- INSTRUCTION -
Duplicate the items from the line containing "Click the $4.13 per month price" through the line containing "Viewport: 616px width, 622px height.", reproducing each line without change.

*****

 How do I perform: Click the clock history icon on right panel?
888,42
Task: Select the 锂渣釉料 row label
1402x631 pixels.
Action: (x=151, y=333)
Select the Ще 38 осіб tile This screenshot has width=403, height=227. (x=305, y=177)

*****

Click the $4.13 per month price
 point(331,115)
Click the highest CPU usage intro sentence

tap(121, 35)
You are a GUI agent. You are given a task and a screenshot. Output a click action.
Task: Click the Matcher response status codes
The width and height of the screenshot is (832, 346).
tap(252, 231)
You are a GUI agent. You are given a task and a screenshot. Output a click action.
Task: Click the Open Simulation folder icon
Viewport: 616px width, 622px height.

*****

- FINISHED EXERCISE -
Click the $4.13 per month price
 point(331,115)
Click the highest CPU usage intro sentence

tap(121, 35)
You are a GUI agent. You are given a task and a screenshot. Output a click action.
Task: Click the Matcher response status codes
The width and height of the screenshot is (832, 346).
tap(252, 231)
You are a GUI agent. You are given a task and a screenshot. Output a click action.
Task: Click the Open Simulation folder icon
Viewport: 616px width, 622px height.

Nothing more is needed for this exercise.